Mattering

Amelie Graf

Juni / June - 2020

Universität der Künste Berlin

What is it?

The Meal Bag is an edible food packaging. Its ingredients are similar to those of paper but are edible. It is airtight and to a certain extent resistant to moisture. In hot water, the compound dissolves and can simply be added to meals. As one of its main ingredients is corn starch, it functions as a sauce thickener during cooking. Just like bread, it is a supplier of fibre and energy. Therefore, the packaging becomes part of the food chain instead of hazardous material. The material is edible, compostable, it weathers within a short period of time, it can be renewed and recycled. Therefore, plenty of possibilities for a closed cycle of materials are offered while at the same time being able to act spontaneously.

What is the Topic?

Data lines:
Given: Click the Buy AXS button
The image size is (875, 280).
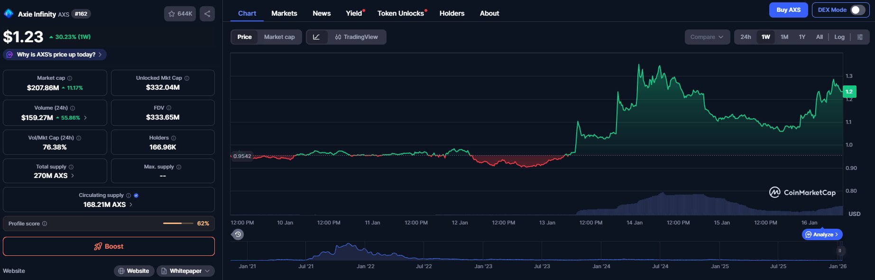Looking at the screenshot, I should point(788,10).
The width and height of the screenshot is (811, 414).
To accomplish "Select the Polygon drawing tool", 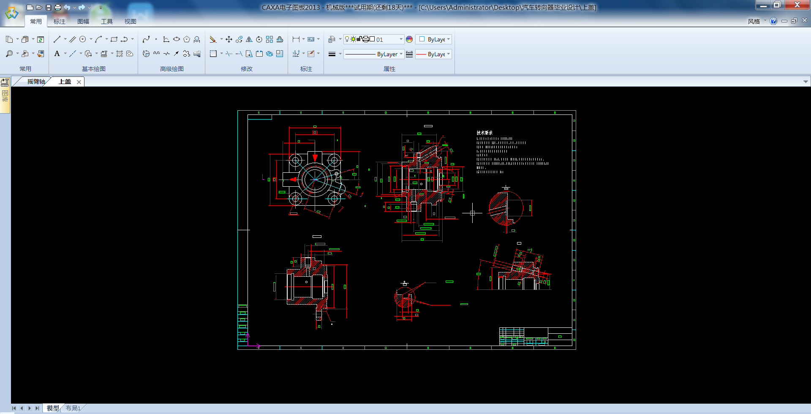I will tap(187, 39).
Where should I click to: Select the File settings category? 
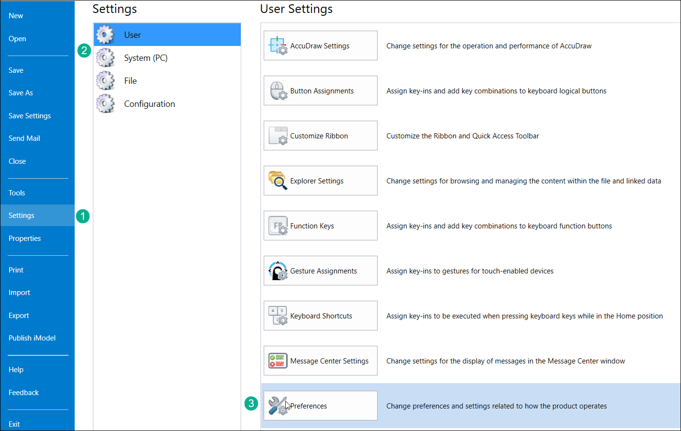130,81
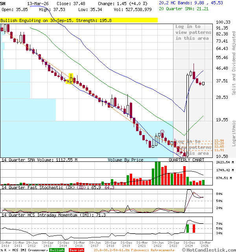The height and width of the screenshot is (252, 236).
Task: Click the red circle marker near 2022 candles
Action: [162, 132]
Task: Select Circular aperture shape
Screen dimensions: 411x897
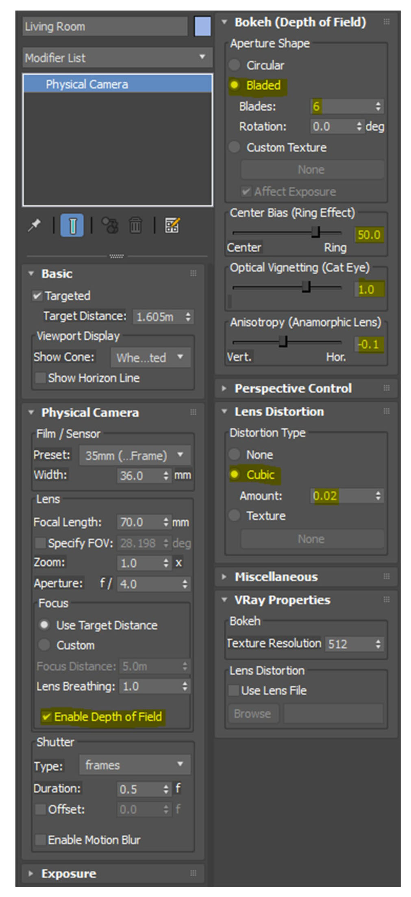Action: [x=235, y=65]
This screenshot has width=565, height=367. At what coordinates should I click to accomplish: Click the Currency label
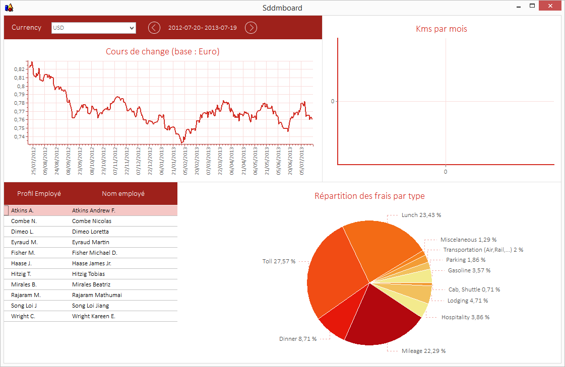click(27, 27)
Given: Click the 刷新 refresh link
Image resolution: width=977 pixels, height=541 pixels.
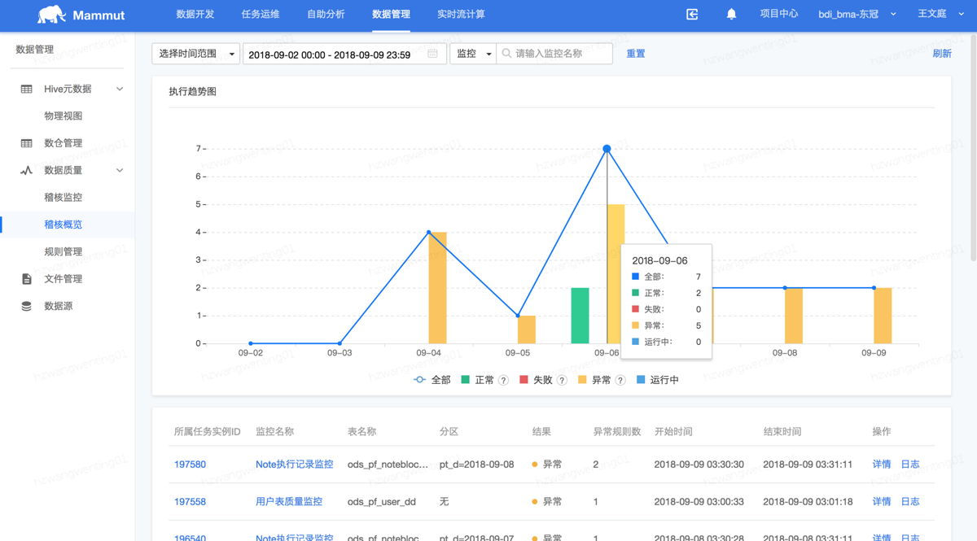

- DESCRIPTION OF THE TASK
Reproduce the Meal Bag text word for word, from start to finish. These lines have nothing to do with the Meal Bag text.

- RESPONSE BOX
Mattering

Amelie Graf

Juni / June - 2020

Universität der Künste Berlin

What is it?

The Meal Bag is an edible food packaging. Its ingredients are similar to those of paper but are edible. It is airtight and to a certain extent resistant to moisture. In hot water, the compound dissolves and can simply be added to meals. As one of its main ingredients is corn starch, it functions as a sauce thickener during cooking. Just like bread, it is a supplier of fibre and energy. Therefore, the packaging becomes part of the food chain instead of hazardous material. The material is edible, compostable, it weathers within a short period of time, it can be renewed and recycled. Therefore, plenty of possibilities for a closed cycle of materials are offered while at the same time being able to act spontaneously.

What is the Topic?